Spüren Sie als Maschinenhersteller eine Investitionszurückhaltung von produzierenden Unternehmen vor allem in Deutschland bzw. Europa?
Die gute Nachricht ist, dass in unserer Pinsel- und Bürstenherstellerbranche die Firmen sehr nachhaltig und langfristig ihre Investitionen planen und es somit nach wie vor eine gute und hohe Nachfrage für Maschinen und Automatisierungstechnik gibt. Wie der VDMA ebenso vermeldete, zeigten die Aufträge aus dem Euro-Raum eine vergleichsweise „positivere“ Entwicklung, weil der Rückgang bei den Bestellungen lediglich zwei Prozent beträgt. Diese Zahlen geben uns Hoffnung, dass Europa trotz multipler Krisen weiterhin stark und resilient ist.
Welches Potenzial haben technische Weiterentwicklungen und/oder KI, wird dieses Potenzial von den Pinsel- und Bürstenherstellern ausreichend genutzt?
Das ist eine sehr spannende Frage. KI ist ein Oberbegriff einer Technologie, welche bereits in vereinzelten Maschinenbauunternehmen angewendet wird. Wie mit vielen anderen aktuellen Technologien sind diese anfangs noch sehr aufwendig und teuer, außerdem werden damit aktuell weitere Erfahrungen gesammelt. Aufwand und Nutzen müssen dabei in einem gesunden Verhältnis stehen, damit diese Technologie für uns und unsere Kunden interessant wird.

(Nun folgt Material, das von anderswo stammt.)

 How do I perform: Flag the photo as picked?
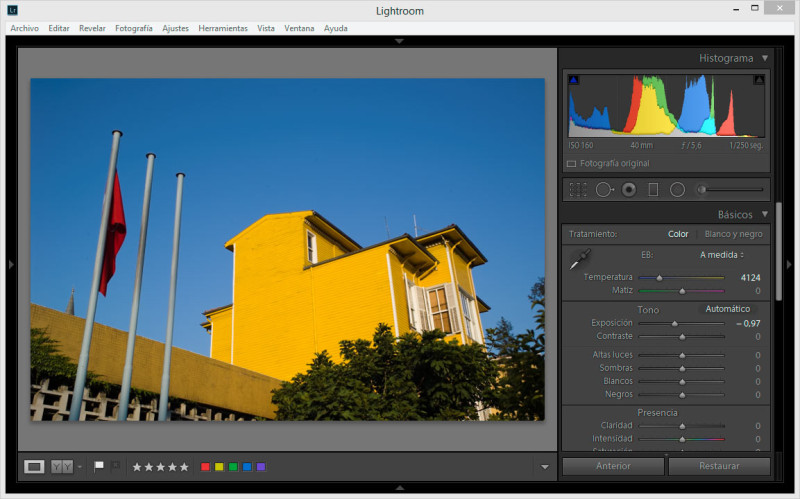tap(98, 466)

Grundsätzlich sind technische Weiterentwicklungen, insbesondere im Maschinen- und Anlagenbau, das Tagesgeschäft. Es gibt stetig neu entwickelte Komponenten, vor allem in der Steuerungs- und Regelungstechnik, diese Entwicklungen treiben wir mit unseren Lieferanten aktiv voran und erfüllen somit die Wünsche unserer Kunden.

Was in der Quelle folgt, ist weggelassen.